I’m thinking of writing a package called “CàiSemiprimes” or “蔡Semiprimes” (Cài is a mathematician). Is it legal for a package name to have a non-ASCII character? To start with a character that does not have an upper/lowercase distinction?
à is in several keyboard layouts, and we program with characters such as ℯ, ∈, and ⊻, which aren’t on any keyboard layout that I know of, so we have to type \euler, \in, or \xor in the REPL, hit tab, and paste the result in the editor.
Is this documented? I don’t see it in 5. Creating Packages · Pkg.jl . What happens if I try to register a package with a non-ASCII character in the name?
Automatic merging is one thing but then there is also:
Are there any requirements for package names in the General registry?
There are no hard requirements, but it is highly recommended to follow the package naming guidelines.
Nevertheless, ASCII characters are definitely more user-friendly.
You are right. However, you can generally use the ASCII counterparts (in instead of ∈, xor(a, b) instead of a ⊻ b, …), so if you use the unicode characters in your code instead, it’s by choice. If you put a non-ASCII letter to your package’s name, then users have to type that letter if they’d like to use the package — and there is no ASCII counterpart.
FWIW, Cai does not seem too bad of an approximation of Cài Also, the character in front of “Semiprimes” in the second word does not even render for me.
There are no packages in General with non-ASCII names and I don’t think we would want to start now. Feel free to PR the ASCII requirement to Pkg’s docs.
Still: do not require Unicode in the public API of your package; you can use something like
function f(; eta=1.0, η=eta) end
if you want to allow for Unicode in your API, in addition to ASCII. Certainly, do not require it in your package name. Internally, you can go wild. But also: know your audience. What might be a useful addition to the heavily mathematically educated users of one package might severely limit the userbase of another. I’d strongly recommend keeping things in English, as the lingua franca of scientific computing. I would actually support having this as a requirement for the General registry, and then have separate “regional” registries for Spanish, Chinese, etc. It’s certainly worthwhile to also have code in one’s native language, especially for very young students, even if that means that code can’t have a global reach.
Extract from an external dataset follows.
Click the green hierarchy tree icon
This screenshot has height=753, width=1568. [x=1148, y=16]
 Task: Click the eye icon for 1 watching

I think my main argument against non-plain-ASCII comes from an example I had the good old German ü but also with à itself. There are different ways to represent these. For example one can either directly use the ü ( “ü” U+00FC Latin Small Letter U with Diaeresis Unicode Character ) or the diacritic ( “¨” U+00A8 Diaeresis Unicode Character ) combined with u.
I once had the case with both ü and à where the single-letter was exchanged to the diacritic when copying files, but not when copying the string (within some code). Visually they are the same. This might lead to some unwanted confusion beyond the “where is that on my keyboard?” problem.
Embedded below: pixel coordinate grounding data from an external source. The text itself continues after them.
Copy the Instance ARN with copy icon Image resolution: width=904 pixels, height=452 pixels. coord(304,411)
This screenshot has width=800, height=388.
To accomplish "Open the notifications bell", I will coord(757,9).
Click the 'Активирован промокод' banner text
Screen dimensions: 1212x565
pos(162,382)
I think that’s because this is actually a hard requirement, it just wasn’t documented. So there wasn’t a need for a decision making process (it already is a requirement), just documentation.
This might lead to some unwanted confusion beyond the “where is that on my keyboard?” problem.
Yeah, IMO that is the main problem. We want the system to be very simple and unambiguous to prevent typosquatting, visual confusion attacks etc. We could probably have some very constrained set of unicode characters allowed but it would need to be fully thought-through from an ecosystem (and tooling) point of view and the pros would need to outweigh the cons. And since it adds to the complexity & maintenance burden of a volunteer-run system, there’s some fairly big cons, unfortunately.
Complexity and maintenance would also be my main reasons, in like helping new (and confused) new users.
Sure the one exception that could be made is of course the watch emoji, the Julia icon and the flame emoji – to have a nicer name for WatchJuliaBurn.jl
You can go wild in your personal registry. I’m fairly sure the registry tooling doesn’t even require valid Julia identifiers, although it would be utterly pointless to have a package that you can neither Pkg.add nor import.